_Exercise objective_.
Copy all records verbatim.

_The data_.
____________

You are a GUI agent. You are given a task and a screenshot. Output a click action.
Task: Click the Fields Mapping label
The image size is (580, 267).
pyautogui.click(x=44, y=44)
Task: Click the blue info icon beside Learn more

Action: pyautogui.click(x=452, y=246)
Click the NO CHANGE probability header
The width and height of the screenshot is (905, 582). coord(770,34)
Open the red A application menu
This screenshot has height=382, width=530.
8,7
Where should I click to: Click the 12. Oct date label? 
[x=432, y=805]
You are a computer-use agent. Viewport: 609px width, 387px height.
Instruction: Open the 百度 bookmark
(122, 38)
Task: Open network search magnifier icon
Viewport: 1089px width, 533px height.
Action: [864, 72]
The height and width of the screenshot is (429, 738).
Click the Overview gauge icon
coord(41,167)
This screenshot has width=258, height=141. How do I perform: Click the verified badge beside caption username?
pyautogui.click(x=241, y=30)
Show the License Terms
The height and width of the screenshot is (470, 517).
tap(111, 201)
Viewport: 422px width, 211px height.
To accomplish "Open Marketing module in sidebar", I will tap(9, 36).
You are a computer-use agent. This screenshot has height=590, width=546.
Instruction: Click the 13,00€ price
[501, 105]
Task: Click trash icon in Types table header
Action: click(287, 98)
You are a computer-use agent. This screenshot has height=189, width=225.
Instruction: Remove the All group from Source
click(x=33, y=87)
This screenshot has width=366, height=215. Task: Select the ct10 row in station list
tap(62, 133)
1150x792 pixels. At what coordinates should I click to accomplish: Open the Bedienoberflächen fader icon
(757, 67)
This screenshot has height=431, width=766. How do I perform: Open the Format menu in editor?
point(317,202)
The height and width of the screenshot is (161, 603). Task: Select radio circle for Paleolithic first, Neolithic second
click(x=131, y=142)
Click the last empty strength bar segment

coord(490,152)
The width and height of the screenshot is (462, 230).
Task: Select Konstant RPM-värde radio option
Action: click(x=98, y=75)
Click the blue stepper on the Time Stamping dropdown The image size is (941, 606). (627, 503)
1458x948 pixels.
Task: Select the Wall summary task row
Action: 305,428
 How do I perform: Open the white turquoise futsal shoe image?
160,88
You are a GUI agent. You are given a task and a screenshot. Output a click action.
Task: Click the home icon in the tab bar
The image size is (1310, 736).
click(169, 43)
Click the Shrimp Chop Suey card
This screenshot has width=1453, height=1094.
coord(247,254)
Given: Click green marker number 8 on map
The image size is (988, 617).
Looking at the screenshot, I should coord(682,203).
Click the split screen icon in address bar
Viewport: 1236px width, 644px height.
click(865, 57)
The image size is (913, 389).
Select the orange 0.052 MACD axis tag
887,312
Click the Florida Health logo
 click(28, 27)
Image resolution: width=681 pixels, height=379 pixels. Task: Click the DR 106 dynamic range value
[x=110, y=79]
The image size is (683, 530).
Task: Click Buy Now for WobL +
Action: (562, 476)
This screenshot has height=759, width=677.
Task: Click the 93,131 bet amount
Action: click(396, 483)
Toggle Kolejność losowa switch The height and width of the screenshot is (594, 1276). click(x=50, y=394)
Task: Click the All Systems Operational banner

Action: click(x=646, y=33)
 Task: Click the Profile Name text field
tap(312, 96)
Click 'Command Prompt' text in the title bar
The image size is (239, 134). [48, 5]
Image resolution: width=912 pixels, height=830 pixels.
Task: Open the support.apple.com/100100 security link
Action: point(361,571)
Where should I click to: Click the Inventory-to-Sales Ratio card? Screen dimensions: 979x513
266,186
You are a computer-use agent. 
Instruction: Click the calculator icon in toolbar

____________

_Your solution_.
You are a GUI agent. You are given a task and a screenshot. Output a click action.
Task: Click the Fields Mapping label
The image size is (580, 267).
pyautogui.click(x=44, y=44)
Task: Click the blue info icon beside Learn more

Action: pyautogui.click(x=452, y=246)
Click the NO CHANGE probability header
The width and height of the screenshot is (905, 582). coord(770,34)
Open the red A application menu
This screenshot has height=382, width=530.
8,7
Where should I click to: Click the 12. Oct date label? 
[x=432, y=805]
You are a computer-use agent. Viewport: 609px width, 387px height.
Instruction: Open the 百度 bookmark
(122, 38)
Task: Open network search magnifier icon
Viewport: 1089px width, 533px height.
Action: [864, 72]
The height and width of the screenshot is (429, 738).
Click the Overview gauge icon
coord(41,167)
This screenshot has width=258, height=141. How do I perform: Click the verified badge beside caption username?
pyautogui.click(x=241, y=30)
Show the License Terms
The height and width of the screenshot is (470, 517).
tap(111, 201)
Viewport: 422px width, 211px height.
To accomplish "Open Marketing module in sidebar", I will tap(9, 36).
You are a computer-use agent. This screenshot has height=590, width=546.
Instruction: Click the 13,00€ price
[501, 105]
Task: Click trash icon in Types table header
Action: click(287, 98)
You are a computer-use agent. This screenshot has height=189, width=225.
Instruction: Remove the All group from Source
click(x=33, y=87)
This screenshot has width=366, height=215. Task: Select the ct10 row in station list
tap(62, 133)
1150x792 pixels. At what coordinates should I click to accomplish: Open the Bedienoberflächen fader icon
(757, 67)
This screenshot has height=431, width=766. How do I perform: Open the Format menu in editor?
point(317,202)
The height and width of the screenshot is (161, 603). Task: Select radio circle for Paleolithic first, Neolithic second
click(x=131, y=142)
Click the last empty strength bar segment

coord(490,152)
The width and height of the screenshot is (462, 230).
Task: Select Konstant RPM-värde radio option
Action: click(x=98, y=75)
Click the blue stepper on the Time Stamping dropdown The image size is (941, 606). (627, 503)
1458x948 pixels.
Task: Select the Wall summary task row
Action: 305,428
 How do I perform: Open the white turquoise futsal shoe image?
160,88
You are a GUI agent. You are given a task and a screenshot. Output a click action.
Task: Click the home icon in the tab bar
The image size is (1310, 736).
click(169, 43)
Click the Shrimp Chop Suey card
This screenshot has width=1453, height=1094.
coord(247,254)
Given: Click green marker number 8 on map
The image size is (988, 617).
Looking at the screenshot, I should coord(682,203).
Click the split screen icon in address bar
Viewport: 1236px width, 644px height.
click(865, 57)
The image size is (913, 389).
Select the orange 0.052 MACD axis tag
887,312
Click the Florida Health logo
 click(28, 27)
Image resolution: width=681 pixels, height=379 pixels. Task: Click the DR 106 dynamic range value
[x=110, y=79]
The image size is (683, 530).
Task: Click Buy Now for WobL +
Action: (562, 476)
This screenshot has height=759, width=677.
Task: Click the 93,131 bet amount
Action: click(396, 483)
Toggle Kolejność losowa switch The height and width of the screenshot is (594, 1276). click(x=50, y=394)
Task: Click the All Systems Operational banner

Action: click(x=646, y=33)
 Task: Click the Profile Name text field
tap(312, 96)
Click 'Command Prompt' text in the title bar
The image size is (239, 134). [48, 5]
Image resolution: width=912 pixels, height=830 pixels.
Task: Open the support.apple.com/100100 security link
Action: point(361,571)
Where should I click to: Click the Inventory-to-Sales Ratio card? Screen dimensions: 979x513
266,186
You are a computer-use agent. 
Instruction: Click the calculator icon in toolbar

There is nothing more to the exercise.